Rita Raley’s description of tactical media simulates Marie-Laure Ryan’s concept of dysfunctionality in “Between Play and Politics: Dysfunctionality in Digital Art.” Raley offers several definitions or conceptions regarding tactical media. First and foremost, “tactical media signifies the intervention and disruption of a dominant semiotic regime, the temporary creation of a situation in which signs, messages, and narratives are set into play and critical thinking becomes possible” (Raley 6). Works of tactical media are created to disturb, question, and momentarily corrupt an alternate form of media that demonstrates principles with which tactical media creators vehemently disagree; such creations are used as a means of critique and provocation of thought regarding a social change that tactical media attempts to re-examine. Tactical media is meant to “present a challenge to ‘the existing semiotic regime by replicating and redeploying it,’” forcing viewers to react to and engage in such social change (Raley 7). Raley’s explanation that tactical media disrupts other media forms complies with Ryan’s theory that dysfunctionality seeks to interrupt technology by using such technology for disparate purposes other than that which the equipment was created.
Ryan provides an example of a politically dysfunctional technology called the Image Fugurator, which distorts other camera’s pictures by implementing political text into the photos. The Critical Arts Ensemble (CAE) states that their goal in such dysfunctional acts is to “exercise electronic resistance to the governmental and corporate forms of power that rule capitalist society by attacking the database maintained by these institutions” (Ryan 2- put hyperlink). Similarly, the CAE determines the purpose of tactical media as “’offering participants a new way of seeing, understanding and interacting’ with ‘[the invention of] new spheres of reference…to open the way to a reappropriation and a resymbolization of the use of communication and information tools…’” (Raley 8). Tactical media can be viewed as a form of politically dysfunctional technology that aims to disrupt social institutions by which society is constrained and to offer alternate views of thinking about such societal norms.

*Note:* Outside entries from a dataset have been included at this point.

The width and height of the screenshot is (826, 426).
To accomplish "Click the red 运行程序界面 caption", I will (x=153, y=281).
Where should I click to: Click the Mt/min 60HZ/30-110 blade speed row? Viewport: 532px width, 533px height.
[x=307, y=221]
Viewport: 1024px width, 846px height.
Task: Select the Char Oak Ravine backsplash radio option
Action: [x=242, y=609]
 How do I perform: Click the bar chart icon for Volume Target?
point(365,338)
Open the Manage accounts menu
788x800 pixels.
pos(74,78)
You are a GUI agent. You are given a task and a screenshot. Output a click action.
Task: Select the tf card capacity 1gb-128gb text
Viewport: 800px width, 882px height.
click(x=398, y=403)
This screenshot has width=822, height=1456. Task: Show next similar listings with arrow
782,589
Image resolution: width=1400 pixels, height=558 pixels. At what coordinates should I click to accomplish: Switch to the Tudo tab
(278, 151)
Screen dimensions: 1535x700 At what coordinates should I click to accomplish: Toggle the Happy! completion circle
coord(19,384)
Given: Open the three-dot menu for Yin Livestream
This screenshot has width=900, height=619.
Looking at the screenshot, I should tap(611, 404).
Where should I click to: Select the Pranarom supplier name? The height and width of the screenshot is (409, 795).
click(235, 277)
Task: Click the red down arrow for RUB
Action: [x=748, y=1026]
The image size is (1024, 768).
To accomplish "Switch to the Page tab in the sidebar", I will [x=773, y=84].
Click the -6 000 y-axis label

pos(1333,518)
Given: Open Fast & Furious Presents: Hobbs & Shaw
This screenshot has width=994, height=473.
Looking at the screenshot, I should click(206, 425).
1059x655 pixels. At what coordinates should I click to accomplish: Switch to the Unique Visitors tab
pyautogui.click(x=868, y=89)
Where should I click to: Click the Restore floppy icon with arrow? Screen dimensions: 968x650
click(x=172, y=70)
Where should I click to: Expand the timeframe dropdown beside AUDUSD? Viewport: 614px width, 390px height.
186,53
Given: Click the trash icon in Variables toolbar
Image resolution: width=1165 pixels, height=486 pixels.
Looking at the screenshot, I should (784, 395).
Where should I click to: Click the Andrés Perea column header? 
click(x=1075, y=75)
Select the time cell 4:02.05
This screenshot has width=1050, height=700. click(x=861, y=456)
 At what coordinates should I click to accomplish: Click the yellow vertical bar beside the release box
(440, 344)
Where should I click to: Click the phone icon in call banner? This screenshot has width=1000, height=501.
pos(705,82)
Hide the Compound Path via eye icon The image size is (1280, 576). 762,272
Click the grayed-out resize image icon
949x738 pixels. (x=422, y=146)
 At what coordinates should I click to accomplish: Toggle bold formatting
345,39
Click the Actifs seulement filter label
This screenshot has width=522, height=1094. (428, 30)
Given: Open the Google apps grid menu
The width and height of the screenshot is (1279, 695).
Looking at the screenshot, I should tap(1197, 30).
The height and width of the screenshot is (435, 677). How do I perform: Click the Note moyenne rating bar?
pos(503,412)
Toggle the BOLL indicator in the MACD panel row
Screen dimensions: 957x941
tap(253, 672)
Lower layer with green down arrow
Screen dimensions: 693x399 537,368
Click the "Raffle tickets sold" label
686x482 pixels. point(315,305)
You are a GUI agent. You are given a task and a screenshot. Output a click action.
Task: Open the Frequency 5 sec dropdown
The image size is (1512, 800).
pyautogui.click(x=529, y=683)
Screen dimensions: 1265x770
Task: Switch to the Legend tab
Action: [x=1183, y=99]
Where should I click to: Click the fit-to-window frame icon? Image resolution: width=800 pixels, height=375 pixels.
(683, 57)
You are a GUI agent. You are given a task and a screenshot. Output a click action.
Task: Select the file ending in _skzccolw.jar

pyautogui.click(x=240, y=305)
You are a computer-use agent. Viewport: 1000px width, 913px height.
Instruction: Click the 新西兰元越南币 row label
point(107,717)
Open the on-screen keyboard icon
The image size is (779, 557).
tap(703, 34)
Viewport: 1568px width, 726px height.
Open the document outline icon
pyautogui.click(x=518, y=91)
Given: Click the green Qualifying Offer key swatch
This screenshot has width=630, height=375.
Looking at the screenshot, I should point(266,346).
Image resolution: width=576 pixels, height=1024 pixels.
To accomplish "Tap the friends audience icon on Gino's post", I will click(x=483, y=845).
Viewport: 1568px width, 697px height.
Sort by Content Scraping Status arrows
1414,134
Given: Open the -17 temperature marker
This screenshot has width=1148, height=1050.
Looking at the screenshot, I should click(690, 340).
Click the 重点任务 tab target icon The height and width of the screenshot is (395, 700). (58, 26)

Raley demonstrates that society has been interpolated—the recognition of being restricted by societal norms—by various societal ideological state apparatuses (ISA) that confine and constrain society. Tactical media thus serves to question and even break such interpolation by making ISAs powerless. For instance, Ubermorgen designed a piece of tactical media that allowed users of Amazon to be able to pirate and disseminate copyrighted books (Raley 19). Amazon, a representation of a governmental ISA that defines the societal norm of capitalism and consumerism, was temporarily incapable of affecting or influencing society as this form of tactical media disrupted the purpose for which Amazon was created. Tactical media is not a form of arbitrary dysfunction, but serves to utilize such dysfunction as a tool to spread a political message and critique. While it is evident that tactical media succeeds in broadcasting a political message that forces viewers to re-examine social norms, the method by which they proliferate such information imposes and infringes upon the abilities and functionality of foundational organizations. Furthermore, does the end product of such infringement counteract the violation of others’ rights or do the means to achieving political activism corrupt the purpose and message?